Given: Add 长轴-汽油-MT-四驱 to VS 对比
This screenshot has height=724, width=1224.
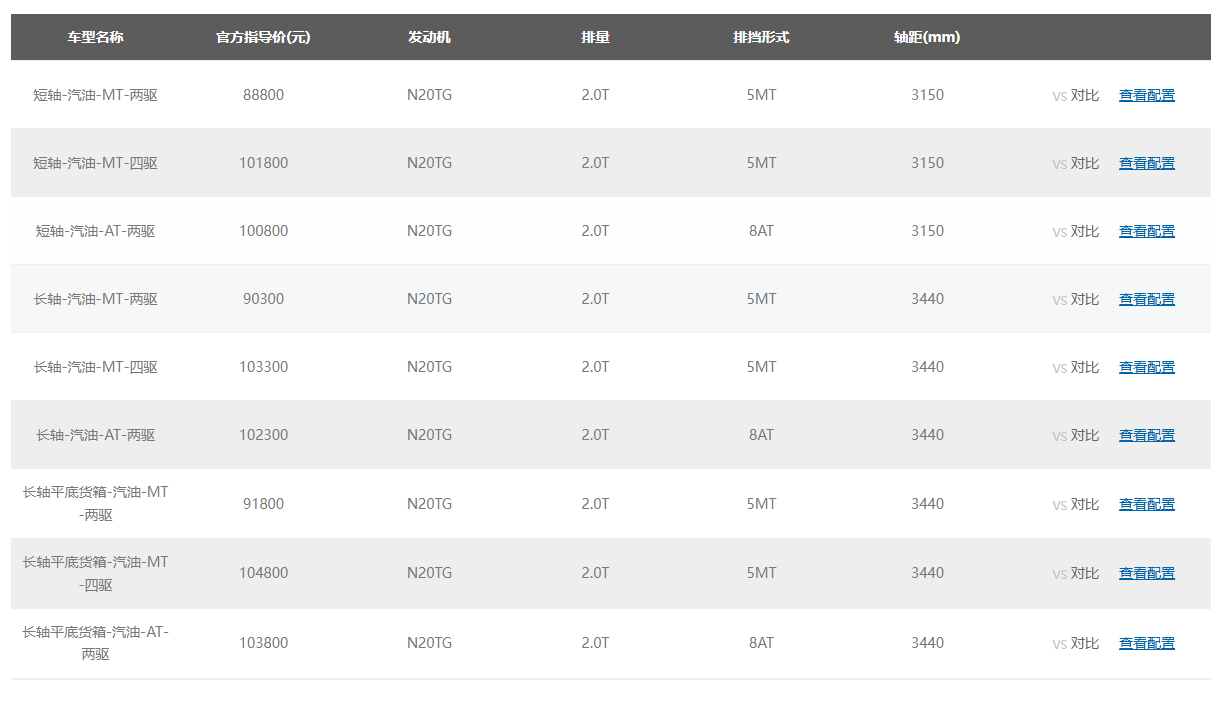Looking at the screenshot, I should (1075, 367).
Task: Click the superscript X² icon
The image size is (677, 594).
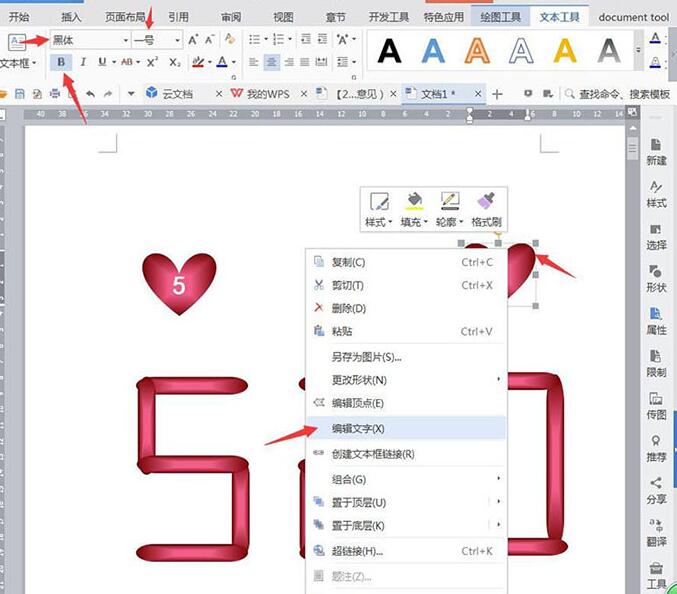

--- --- ---

Pictures stay out; everything else in the listing above is to be repeated exactly.

Given: Add 长轴-汽油-MT-四驱 to VS 对比
This screenshot has height=724, width=1224.
Looking at the screenshot, I should (1075, 367).
Task: Click the superscript X² icon
The image size is (677, 594).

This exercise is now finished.